** EXTRACTED ENTRIES follows **

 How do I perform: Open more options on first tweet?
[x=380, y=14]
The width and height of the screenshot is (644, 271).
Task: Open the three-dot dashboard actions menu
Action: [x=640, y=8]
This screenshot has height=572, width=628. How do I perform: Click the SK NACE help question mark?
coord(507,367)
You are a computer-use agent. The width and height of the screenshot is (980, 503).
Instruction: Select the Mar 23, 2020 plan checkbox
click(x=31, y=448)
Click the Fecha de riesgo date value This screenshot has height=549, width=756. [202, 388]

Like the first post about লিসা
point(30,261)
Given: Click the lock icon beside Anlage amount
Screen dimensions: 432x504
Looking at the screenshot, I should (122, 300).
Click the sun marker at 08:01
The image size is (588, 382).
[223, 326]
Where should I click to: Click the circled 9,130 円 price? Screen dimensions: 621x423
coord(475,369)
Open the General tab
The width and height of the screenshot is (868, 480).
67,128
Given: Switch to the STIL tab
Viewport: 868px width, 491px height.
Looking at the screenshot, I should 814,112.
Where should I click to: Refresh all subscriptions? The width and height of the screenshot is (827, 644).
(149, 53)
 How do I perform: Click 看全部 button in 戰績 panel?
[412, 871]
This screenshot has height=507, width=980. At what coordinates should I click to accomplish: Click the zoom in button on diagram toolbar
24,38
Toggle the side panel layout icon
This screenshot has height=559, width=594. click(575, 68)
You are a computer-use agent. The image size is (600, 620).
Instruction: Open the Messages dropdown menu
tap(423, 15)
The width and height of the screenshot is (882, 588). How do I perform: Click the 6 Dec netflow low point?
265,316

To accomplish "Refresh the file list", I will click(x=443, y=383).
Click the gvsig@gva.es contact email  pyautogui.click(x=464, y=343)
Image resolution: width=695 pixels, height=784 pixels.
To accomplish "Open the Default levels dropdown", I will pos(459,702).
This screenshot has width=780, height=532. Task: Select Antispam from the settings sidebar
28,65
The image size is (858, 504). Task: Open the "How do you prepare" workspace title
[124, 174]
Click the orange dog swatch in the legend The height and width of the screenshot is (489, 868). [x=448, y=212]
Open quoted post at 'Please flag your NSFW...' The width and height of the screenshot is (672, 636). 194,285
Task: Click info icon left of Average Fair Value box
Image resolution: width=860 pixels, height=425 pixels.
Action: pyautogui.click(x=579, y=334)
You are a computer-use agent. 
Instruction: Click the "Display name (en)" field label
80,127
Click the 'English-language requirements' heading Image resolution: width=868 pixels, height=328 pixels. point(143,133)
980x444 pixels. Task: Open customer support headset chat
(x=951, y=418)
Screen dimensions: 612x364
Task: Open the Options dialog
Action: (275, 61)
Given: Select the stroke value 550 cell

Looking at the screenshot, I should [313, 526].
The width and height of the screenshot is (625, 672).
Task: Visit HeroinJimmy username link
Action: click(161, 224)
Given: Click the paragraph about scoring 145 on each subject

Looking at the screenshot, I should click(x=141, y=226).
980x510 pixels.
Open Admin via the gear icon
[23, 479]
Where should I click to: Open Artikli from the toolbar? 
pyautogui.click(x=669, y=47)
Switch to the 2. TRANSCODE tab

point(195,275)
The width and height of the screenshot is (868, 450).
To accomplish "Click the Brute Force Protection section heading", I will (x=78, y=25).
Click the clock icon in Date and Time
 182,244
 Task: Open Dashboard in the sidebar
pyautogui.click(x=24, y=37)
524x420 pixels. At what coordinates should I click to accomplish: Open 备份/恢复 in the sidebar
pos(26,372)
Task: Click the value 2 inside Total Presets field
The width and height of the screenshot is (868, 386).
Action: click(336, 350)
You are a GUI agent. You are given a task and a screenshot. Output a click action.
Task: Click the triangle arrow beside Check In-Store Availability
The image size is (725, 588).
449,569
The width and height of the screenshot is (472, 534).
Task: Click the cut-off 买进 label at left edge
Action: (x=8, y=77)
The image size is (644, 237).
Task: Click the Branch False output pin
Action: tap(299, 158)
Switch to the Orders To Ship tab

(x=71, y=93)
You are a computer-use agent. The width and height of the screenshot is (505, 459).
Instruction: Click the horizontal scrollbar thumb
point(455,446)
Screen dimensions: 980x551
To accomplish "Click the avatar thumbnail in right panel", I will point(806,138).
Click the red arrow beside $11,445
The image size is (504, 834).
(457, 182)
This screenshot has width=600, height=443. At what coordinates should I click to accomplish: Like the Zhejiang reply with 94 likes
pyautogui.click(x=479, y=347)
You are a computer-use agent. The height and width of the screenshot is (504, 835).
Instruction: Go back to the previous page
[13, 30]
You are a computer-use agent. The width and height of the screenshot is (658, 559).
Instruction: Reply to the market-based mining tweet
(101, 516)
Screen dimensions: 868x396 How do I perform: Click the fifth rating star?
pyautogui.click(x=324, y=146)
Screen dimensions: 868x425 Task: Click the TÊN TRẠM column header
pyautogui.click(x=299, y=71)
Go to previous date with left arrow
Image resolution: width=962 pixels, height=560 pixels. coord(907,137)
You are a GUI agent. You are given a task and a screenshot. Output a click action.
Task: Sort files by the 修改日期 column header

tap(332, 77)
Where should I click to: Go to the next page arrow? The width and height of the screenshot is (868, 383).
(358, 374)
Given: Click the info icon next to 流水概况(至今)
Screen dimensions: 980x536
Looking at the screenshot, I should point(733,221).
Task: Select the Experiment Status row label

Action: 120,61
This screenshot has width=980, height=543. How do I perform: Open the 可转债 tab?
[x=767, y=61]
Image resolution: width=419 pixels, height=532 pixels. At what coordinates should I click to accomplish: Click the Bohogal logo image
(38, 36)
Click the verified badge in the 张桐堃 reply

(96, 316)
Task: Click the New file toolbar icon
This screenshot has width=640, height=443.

** End of EXTRACTED ENTRIES **

> WHAT NEEDS TO BE DONE: The answer is the run of lines that starts at the one containing "This screenshot has width=980, height=543." and ends at the last line of the material, reproduced exactly.

> SOLUTION FOR THIS EXERCISE:
This screenshot has width=980, height=543. How do I perform: Open the 可转债 tab?
[x=767, y=61]
Image resolution: width=419 pixels, height=532 pixels. At what coordinates should I click to accomplish: Click the Bohogal logo image
(38, 36)
Click the verified badge in the 张桐堃 reply

(96, 316)
Task: Click the New file toolbar icon
This screenshot has width=640, height=443.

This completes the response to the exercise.